GIVEN PROBLEM -> Rename "computer-use agent" to "desktop agent" throughout the records below. Can you give the records again with only that phrase replaced and everything else unchanged?

>>>>>

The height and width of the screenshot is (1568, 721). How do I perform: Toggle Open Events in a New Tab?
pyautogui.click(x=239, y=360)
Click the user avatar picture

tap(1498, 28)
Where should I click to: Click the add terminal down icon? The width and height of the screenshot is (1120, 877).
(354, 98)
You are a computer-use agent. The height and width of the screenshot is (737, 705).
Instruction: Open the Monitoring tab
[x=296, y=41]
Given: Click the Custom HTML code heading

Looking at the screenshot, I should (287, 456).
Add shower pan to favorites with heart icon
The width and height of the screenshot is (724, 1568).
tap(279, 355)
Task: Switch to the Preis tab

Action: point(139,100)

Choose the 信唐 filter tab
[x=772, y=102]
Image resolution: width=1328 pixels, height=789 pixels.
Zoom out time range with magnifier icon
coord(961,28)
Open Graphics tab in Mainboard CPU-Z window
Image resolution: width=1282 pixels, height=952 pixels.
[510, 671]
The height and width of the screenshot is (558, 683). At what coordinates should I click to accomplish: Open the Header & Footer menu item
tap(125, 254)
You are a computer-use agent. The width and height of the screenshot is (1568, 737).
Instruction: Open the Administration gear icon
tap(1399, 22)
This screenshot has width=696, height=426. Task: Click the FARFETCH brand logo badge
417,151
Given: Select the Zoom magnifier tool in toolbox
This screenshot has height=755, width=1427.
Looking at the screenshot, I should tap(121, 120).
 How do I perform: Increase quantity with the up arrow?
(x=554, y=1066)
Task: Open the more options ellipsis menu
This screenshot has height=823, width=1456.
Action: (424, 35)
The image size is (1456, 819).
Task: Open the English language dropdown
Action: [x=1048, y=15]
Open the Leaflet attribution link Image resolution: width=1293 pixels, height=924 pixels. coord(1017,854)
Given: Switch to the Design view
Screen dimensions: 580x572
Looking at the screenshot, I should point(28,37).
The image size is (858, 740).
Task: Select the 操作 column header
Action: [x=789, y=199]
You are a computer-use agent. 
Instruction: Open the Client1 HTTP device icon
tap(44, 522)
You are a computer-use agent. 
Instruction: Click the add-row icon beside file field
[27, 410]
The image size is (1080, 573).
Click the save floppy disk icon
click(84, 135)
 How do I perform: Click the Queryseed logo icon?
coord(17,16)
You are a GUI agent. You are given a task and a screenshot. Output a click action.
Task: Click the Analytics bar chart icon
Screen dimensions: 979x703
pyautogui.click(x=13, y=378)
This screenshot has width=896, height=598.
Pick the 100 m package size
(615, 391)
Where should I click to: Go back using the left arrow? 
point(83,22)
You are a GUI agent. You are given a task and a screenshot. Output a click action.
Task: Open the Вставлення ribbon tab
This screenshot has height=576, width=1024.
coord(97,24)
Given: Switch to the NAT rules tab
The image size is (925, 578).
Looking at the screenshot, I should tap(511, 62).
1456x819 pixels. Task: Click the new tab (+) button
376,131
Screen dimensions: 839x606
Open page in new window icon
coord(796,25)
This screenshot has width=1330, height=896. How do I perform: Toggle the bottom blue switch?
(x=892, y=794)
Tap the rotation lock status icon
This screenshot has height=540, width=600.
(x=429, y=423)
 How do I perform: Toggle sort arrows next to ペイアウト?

<<<<<

PROBLEM SOLUTION ->
The height and width of the screenshot is (1568, 721). How do I perform: Toggle Open Events in a New Tab?
pyautogui.click(x=239, y=360)
Click the user avatar picture

tap(1498, 28)
Where should I click to: Click the add terminal down icon? The width and height of the screenshot is (1120, 877).
(354, 98)
You are a desktop agent. The height and width of the screenshot is (737, 705).
Instruction: Open the Monitoring tab
[x=296, y=41]
Given: Click the Custom HTML code heading

Looking at the screenshot, I should (287, 456).
Add shower pan to favorites with heart icon
The width and height of the screenshot is (724, 1568).
tap(279, 355)
Task: Switch to the Preis tab

Action: point(139,100)

Choose the 信唐 filter tab
[x=772, y=102]
Image resolution: width=1328 pixels, height=789 pixels.
Zoom out time range with magnifier icon
coord(961,28)
Open Graphics tab in Mainboard CPU-Z window
Image resolution: width=1282 pixels, height=952 pixels.
[510, 671]
The height and width of the screenshot is (558, 683). At what coordinates should I click to accomplish: Open the Header & Footer menu item
tap(125, 254)
You are a desktop agent. The width and height of the screenshot is (1568, 737).
Instruction: Open the Administration gear icon
tap(1399, 22)
This screenshot has width=696, height=426. Task: Click the FARFETCH brand logo badge
417,151
Given: Select the Zoom magnifier tool in toolbox
This screenshot has height=755, width=1427.
Looking at the screenshot, I should tap(121, 120).
 How do I perform: Increase quantity with the up arrow?
(x=554, y=1066)
Task: Open the more options ellipsis menu
This screenshot has height=823, width=1456.
Action: (424, 35)
The image size is (1456, 819).
Task: Open the English language dropdown
Action: [x=1048, y=15]
Open the Leaflet attribution link Image resolution: width=1293 pixels, height=924 pixels. coord(1017,854)
Given: Switch to the Design view
Screen dimensions: 580x572
Looking at the screenshot, I should point(28,37).
The image size is (858, 740).
Task: Select the 操作 column header
Action: [x=789, y=199]
You are a desktop agent. 
Instruction: Open the Client1 HTTP device icon
tap(44, 522)
You are a desktop agent. 
Instruction: Click the add-row icon beside file field
[27, 410]
The image size is (1080, 573).
Click the save floppy disk icon
click(84, 135)
 How do I perform: Click the Queryseed logo icon?
coord(17,16)
You are a GUI agent. You are given a task and a screenshot. Output a click action.
Task: Click the Analytics bar chart icon
Screen dimensions: 979x703
pyautogui.click(x=13, y=378)
This screenshot has width=896, height=598.
Pick the 100 m package size
(615, 391)
Where should I click to: Go back using the left arrow? 
point(83,22)
You are a GUI agent. You are given a task and a screenshot. Output a click action.
Task: Open the Вставлення ribbon tab
This screenshot has height=576, width=1024.
coord(97,24)
Given: Switch to the NAT rules tab
The image size is (925, 578).
Looking at the screenshot, I should tap(511, 62).
1456x819 pixels. Task: Click the new tab (+) button
376,131
Screen dimensions: 839x606
Open page in new window icon
coord(796,25)
This screenshot has width=1330, height=896. How do I perform: Toggle the bottom blue switch?
(x=892, y=794)
Tap the rotation lock status icon
This screenshot has height=540, width=600.
(x=429, y=423)
 How do I perform: Toggle sort arrows next to ペイアウト?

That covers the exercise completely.